Take Care

I am reading this tiny little book by Henri Nouwen called Out of Solitude. It is thin enough to be a tract, handed out by knocking religious types: 61 pages. It might as well be Moby Dick. Sometimes the simplest of things carry tremendous weight. It is not  dense or a cumbersome. Nouwen’s words are direct and simple. This is no Hemingway sentence contest. Yet, I read and re-read the same passages over and over, as if a mantra. They sink in. Maybe that is it. The words are like fish flakes sprinkled onto the surface of the water….it takes a moment or two to saturate, then they start sinking. But the current can change the speed they sink. And like the little guppies in a fish tank, even if I gobble the words off the surface of the water, I cough them back out so I can redigest them.

Nouwen focuses on Jesus and the paradox of Jesus. Over and over again, Jesus did return to the lonely place to think. He required it. He separated himself to think? To feel?

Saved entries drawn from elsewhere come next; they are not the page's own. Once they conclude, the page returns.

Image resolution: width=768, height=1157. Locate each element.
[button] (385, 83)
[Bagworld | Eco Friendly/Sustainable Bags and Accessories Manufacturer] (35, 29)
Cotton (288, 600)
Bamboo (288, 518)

What I am wrapping my brain around is this idea that we separate ourselves and go to the lonely place to care for ourselves. We get so trapped in the doing of life that in all the doing we don’t have time to care. And we say it alot, “I don’t care.” I have heard these three words come out of my mouth or ring silently in my head in the last week since reading this book. I am eager to not care. Please let me not give a crap about that! Let me stop caring. The frightening thing is that my heart rails against some of the things that I really don’t give a crap about. I feel guilty about not caring enough or at all.And in this I am a paradox.

In what was meant to be helpful, a friend recently chastised me for letting something  “get to me”. I pushed back, annoyed at this idea that someone has that kind of power over me. What I have discerned is not that I care about this person or the situation any longer. It is that I am disturbed that I don’t care. I am a caring person. I care for people. It is not a job. It is my vocation. I have deep empathy. So, when I assess this blank area….and apathetic space…where I do not care….I balk. How can it be?  And this is what I rail against. It is not that I still care but rather that I don’t care at all.

But in the Nouwen argument, we get lost in the doing for others and forget to just be with others. I can care for you and not do a thing. I can care for you by just meditating with you in  my thoughts. I can care for another by sitting quietly with them and listening to the birds or watching the moon rise. I don’t have to cook or clean or talk or solve or carry or entertain. And when it is the doing that people want from us and they discredit the being with us, that we may discover who really cares about US. And I can care for a stranger. And like Jesus, I want to be able to care for even the “worst” among us. To care freely means to have a loving heart. I want this apathetic scar in my heart to go away. And THAT I care very much about.